Quote of the week courtesy of the darling hubby in the hood: "I wonder if I am ever going to miss having to say 'Go get your pants on!' all the time." And for all you nasty-minded ones, he was not talking about me when he said this.
And courtesy of the crazy 2 year old: "Dear Heavenly Father, I love you God. I hope Nate don't pull my hair. And I hope Abby don't pester me. A-MEN!"For those who really know me, you know for a fact that I despise snakes. Pure evil, I tell ya. They slither and slide and are natural born killers...not to mention the fact that they just give me the heebeegeebees.
So, we come home from taking the kidsChristmas-light sight-seeing last night, and I go bee bopping around the van to get Nate out of his car seat. What is curled up waiting for me behind the van?
He almost ate me.
I screamed, just like any sane person would do when faced with 2 needle-sharp fangs slithering your way.You know what my crazy hubs did? He danced around the long evil one until he got in a good position to PICK IT UP! And then he let our precious little girls pet it...like it was some kind of animal of something. Emma especially loved that it wrapped its tail around her finger and cut off all circulation so that we must now discuss amputation. I promise, I think she would have slept with the snake if we would have let her. She loved it and kept trying to pet its head...where the poison is stationed and everything.
However, I think Emma only loved the dang thing so much because she knew that I hated it. Yes Em, she's our little teenager in a toddler body. She makes a point to love the things we don't approve of. If 2 years old is anything like 15, we are in trubble with a capital TRUB.
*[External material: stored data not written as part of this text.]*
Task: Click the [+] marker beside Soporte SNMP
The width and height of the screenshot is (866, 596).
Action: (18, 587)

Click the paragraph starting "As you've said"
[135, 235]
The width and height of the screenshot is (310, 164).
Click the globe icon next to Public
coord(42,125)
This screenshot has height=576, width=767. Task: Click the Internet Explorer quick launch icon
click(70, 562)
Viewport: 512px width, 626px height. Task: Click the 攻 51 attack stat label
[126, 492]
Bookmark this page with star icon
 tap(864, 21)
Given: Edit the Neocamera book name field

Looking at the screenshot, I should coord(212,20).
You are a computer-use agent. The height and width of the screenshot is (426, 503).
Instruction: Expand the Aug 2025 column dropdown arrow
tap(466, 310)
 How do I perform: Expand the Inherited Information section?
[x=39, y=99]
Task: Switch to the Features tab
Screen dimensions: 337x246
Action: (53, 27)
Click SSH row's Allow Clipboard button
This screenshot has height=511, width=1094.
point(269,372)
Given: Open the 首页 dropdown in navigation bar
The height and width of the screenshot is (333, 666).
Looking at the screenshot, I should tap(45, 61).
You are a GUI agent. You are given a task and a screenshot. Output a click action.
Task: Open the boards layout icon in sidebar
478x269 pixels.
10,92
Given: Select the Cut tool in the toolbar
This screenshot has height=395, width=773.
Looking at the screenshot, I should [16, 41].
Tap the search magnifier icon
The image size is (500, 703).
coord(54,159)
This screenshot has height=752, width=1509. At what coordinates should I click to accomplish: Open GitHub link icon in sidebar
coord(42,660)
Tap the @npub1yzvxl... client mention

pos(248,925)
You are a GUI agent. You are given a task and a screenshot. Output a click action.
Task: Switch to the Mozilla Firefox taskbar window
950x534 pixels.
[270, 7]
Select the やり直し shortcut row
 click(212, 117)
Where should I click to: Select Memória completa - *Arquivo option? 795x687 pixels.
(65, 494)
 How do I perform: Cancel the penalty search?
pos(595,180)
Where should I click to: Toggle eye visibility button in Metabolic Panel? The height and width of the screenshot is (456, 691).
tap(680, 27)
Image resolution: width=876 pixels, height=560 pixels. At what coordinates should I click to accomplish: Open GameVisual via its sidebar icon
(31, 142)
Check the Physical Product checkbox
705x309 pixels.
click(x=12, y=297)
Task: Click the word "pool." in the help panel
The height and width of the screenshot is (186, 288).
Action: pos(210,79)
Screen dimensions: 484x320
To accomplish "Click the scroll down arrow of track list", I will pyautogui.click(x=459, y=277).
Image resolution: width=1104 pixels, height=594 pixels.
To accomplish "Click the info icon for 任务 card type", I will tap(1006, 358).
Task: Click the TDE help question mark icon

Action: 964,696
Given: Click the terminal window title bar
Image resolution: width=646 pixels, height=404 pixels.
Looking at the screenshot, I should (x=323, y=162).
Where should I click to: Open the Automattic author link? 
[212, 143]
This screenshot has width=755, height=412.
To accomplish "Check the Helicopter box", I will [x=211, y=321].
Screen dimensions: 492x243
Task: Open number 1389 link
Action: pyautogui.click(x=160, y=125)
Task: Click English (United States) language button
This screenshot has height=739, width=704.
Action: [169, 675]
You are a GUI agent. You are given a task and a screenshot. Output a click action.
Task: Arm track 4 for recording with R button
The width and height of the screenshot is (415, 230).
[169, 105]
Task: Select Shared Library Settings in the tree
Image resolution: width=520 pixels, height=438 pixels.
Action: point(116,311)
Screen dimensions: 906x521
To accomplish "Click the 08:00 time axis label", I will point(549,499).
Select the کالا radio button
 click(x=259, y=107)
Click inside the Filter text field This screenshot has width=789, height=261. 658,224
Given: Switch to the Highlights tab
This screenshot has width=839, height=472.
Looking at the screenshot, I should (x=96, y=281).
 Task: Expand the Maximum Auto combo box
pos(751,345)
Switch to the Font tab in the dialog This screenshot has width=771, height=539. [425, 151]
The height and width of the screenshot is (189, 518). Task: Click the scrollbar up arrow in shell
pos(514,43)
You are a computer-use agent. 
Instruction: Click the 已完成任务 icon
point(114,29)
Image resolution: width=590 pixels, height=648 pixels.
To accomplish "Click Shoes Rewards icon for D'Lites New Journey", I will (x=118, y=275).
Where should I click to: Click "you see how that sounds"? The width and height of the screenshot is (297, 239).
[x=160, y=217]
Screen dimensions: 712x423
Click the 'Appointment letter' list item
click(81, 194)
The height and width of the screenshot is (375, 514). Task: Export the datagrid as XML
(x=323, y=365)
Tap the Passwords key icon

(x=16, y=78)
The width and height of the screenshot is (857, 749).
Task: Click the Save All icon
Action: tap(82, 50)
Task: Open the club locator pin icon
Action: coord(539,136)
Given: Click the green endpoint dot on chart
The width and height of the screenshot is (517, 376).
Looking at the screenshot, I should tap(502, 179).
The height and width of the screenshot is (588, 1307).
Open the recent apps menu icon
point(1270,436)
Just at dinner last night, she proclaimed that she hated puppies. (loves snakes, hates puppies...get this? HELP!) I piped up that "hate" is such a strong word and I didn't like her using it, to which she replies, "But I hate them."The snake...well, I hope it was smothered to death since Jay let the evil thing loose in the front yard where my children play and I walk around barefoot. He's going to eat us all. Nevermind the fact that it was about 8 inches long.